В 1913 году Троцкий тоже был в Вене. Он сидел в квартире Скобелева – сына бакинского богача и тогдашнего верного ученика Троцкого (впоследствии его противника – министра Временного правительства). «Внезапно, – пишет Троцкий, – без стука открылась дверь и… на пороге появилась странная фигура: очень худой человек невысокого роста со смугло-серым отливом лица, на котором ясно виднелись следы оспы. Во взгляде его не было ничего похожего на дружелюбие. Незнакомец издал гортанный звук, который можно было принять за приветствие, налил молча стакан чаю и молча вышел.

– Это кавказец Джугашвили, – пояснил Скобелев. – Он вошел в ЦК большевиков и начинает играть у них, видимо, роль.

Впечатление было смутное, но незаурядное… априорная враждебность и угрюмая сосредоточенность…»

Так наконец заметил его Троцкий.

А Коба вернулся со стаканом чая к прерванной работе.
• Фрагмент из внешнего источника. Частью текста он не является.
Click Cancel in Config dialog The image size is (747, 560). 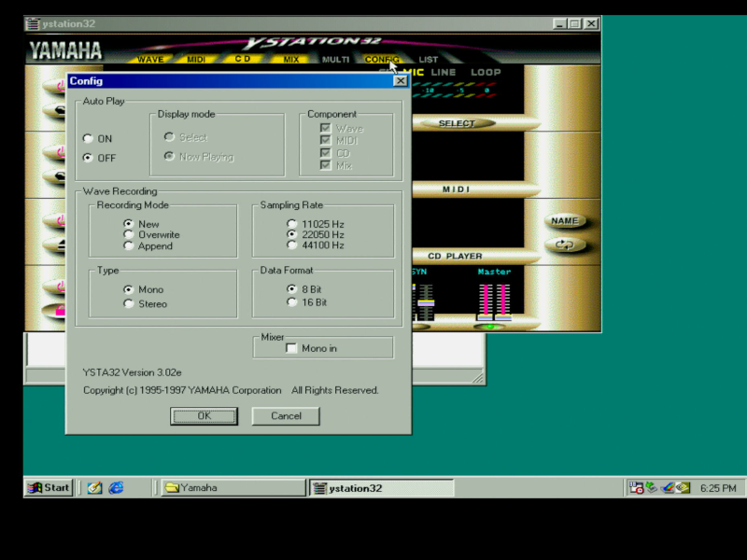click(286, 416)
Это была теоретическая работа. Ленин пригласил «национала» Кобу выступить против «бундовской сволочи» – еврейских социалистов, требовавших национально-культурной автономии, так и не сумевших забыть свою еврейскую принадлежность. Хотел ли Ленин использовать для дела даже столь ненавидимый им антисемитизм Кобы?

Коба усердно работал. Он писал о будущем мире, где восторжествует интернационализм, где не будет жалких наций – но единый мир победившего пролетариата. Ленин заботливо отредактировал работу.

«У нас один чудесный грузин засел и пишет большую статью», – сообщал он Горькому.

Под этой работой Коба поставил уже свое новое партийное имя – «Сталин», Человек из стали.

Это было модно: Скрябин стал Молотовым – громящим врагов, как молот; был большевик Броневой – твердый, как броня. И так далее. Но при этом Коба не взял имя «Сталев» – наподобие «Каменев». Нет, Сталин – чтоб звучало как Ленин! Как и положено азиату, он был во всем – раб перед господином.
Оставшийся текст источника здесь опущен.